◆ Aufgabenstellung
1. Welche Pflanzen bezeichnet Stefan Bachmann in der Quelle als besonders wichtig, und weshalb?
2. Fassen Sie den Absatz der Quelle, der mit „Der Vogelschutzbund fordert derzeit“ beginnt, als kurze Stichpunktliste zusammen und behalten Sie dabei die wesentlichen Fakten bei.
3. Zitieren Sie aus der Quelle wortgetreu die Passage von „Der Vogelschutzbund fordert“ bis „Emmenegger nur anschliessen!“.

◆ Quelle
■ ■ ■
Die beste Hilfe für Vögel sei aber ein naturnah gestalteter Garten , sagt Stefan Bachmann von Birdlife. Bäume, Sträucher, Naturwiesen und Asthaufen bieten gute Verstecke. Zudem sind sie ein Lebensraum, wo Vögel und andere Wildtiere Nahrung finden. «Besonders wichtig sind Dornbüsche, in denen die Jungvögel vor Katzen sicher sind.»
Der Vogelschutzbund fordert derzeit keine vom Bund verordneten Schutzmassnahmen. Madeleine Geiger von SWILD hingegen wünscht sich eine Registrierungspflicht für Katzen. «Dann wüsste man genauer, wie viele Tiere es in einem Gebiet gibt, und könnte entlaufene Katzen ihren Besitzern zurückvermitteln, bevor sie verwildern.» Eine Katzensteuer würde ausserdem Geld für den Wildtierschutz bringen. «Ich bin überzeugt, dass die Artenvielfalt auch vielen Katzenhaltern am Herzen liegt.»
4 Kommentare
Ich kann mich Doris L. und Frau Emmenegger nur anschliessen!
Ja, auch ich bin Tier- und Naturverbunden, und ja, auch ich halte seit vielen Jahren Katzen. Vermutlich denken nun Einige, dass das nur von so Jemanden kommen kann... Aber auch ich bin der Meinung; Fangen wir doch erstmal beim Menschen an. Keine andere Spezies zerstört so kompromisslos seine eigene Lebensgrundlage! Von Tieren kenne ich jedenfalls keine einzige Gattung/Art die das tut, oder ist mir bisher noch nicht begegnet.
So auch Katzen.
Ich kann ebenfalls bestätigen was Doris L schon sagte: Wir sind vor 10 Jahren aufs Land gezogen, dachten wir können unsere Katzen gut und ohne Sorgen raus lassen...
■ ■ ■
◆ Bereitgestellte Angaben
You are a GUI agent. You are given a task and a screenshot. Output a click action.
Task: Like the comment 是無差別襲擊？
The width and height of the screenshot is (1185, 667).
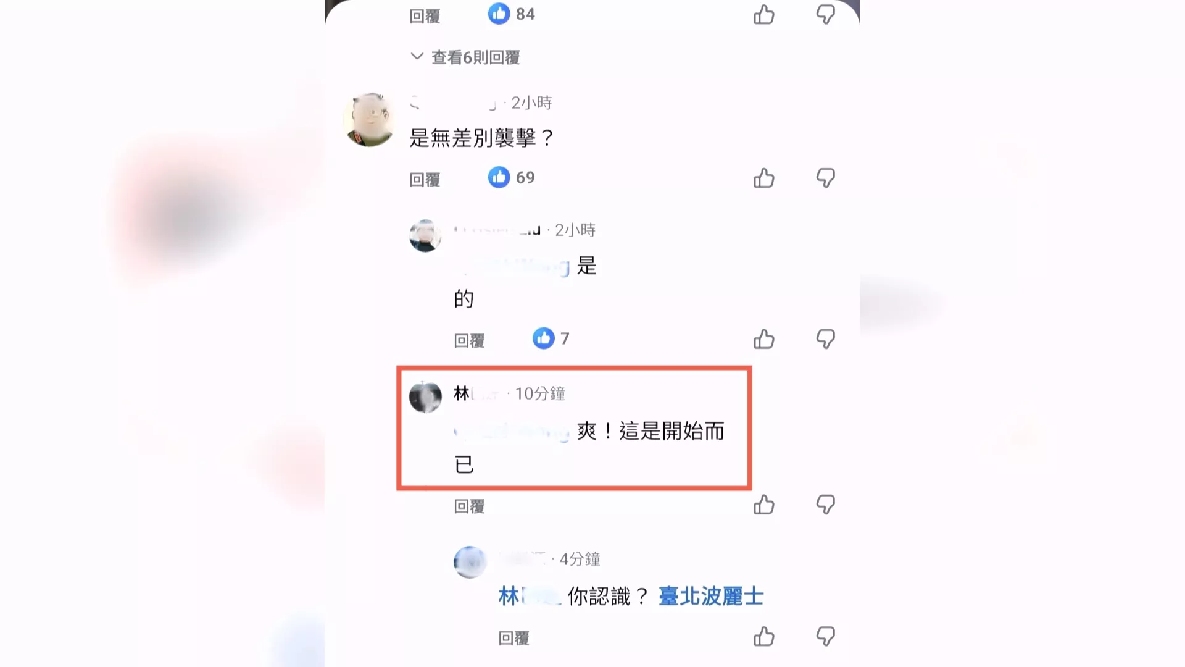pos(763,178)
■ ■ ■
◆ Lösungen nach Aufgaben
1. Dornbüsche, weil die Jungvögel darin vor Katzen sicher sind.

2.
- Der Vogelschutzbund fordert derzeit keine vom Bund verordneten Schutzmassnahmen.
- Madeleine Geiger von SWILD wünscht sich dagegen eine Registrierungspflicht für Katzen.
- Damit wüsste man genauer, wie viele Katzen es in einem Gebiet gibt.
- Entlaufene Katzen könnten so ihren Besitzern zurückvermittelt werden, bevor sie verwildern.
- Eine Katzensteuer würde zudem Geld für den Wildtierschutz bringen.
- Geiger ist überzeugt, dass die Artenvielfalt auch vielen Katzenhaltern am Herzen liegt.

3.
Der Vogelschutzbund fordert derzeit keine vom Bund verordneten Schutzmassnahmen. Madeleine Geiger von SWILD hingegen wünscht sich eine Registrierungspflicht für Katzen. «Dann wüsste man genauer, wie viele Tiere es in einem Gebiet gibt, und könnte entlaufene Katzen ihren Besitzern zurückvermitteln, bevor sie verwildern.» Eine Katzensteuer würde ausserdem Geld für den Wildtierschutz bringen. «Ich bin überzeugt, dass die Artenvielfalt auch vielen Katzenhaltern am Herzen liegt.»
4 Kommentare
Ich kann mich Doris L. und Frau Emmenegger nur anschliessen!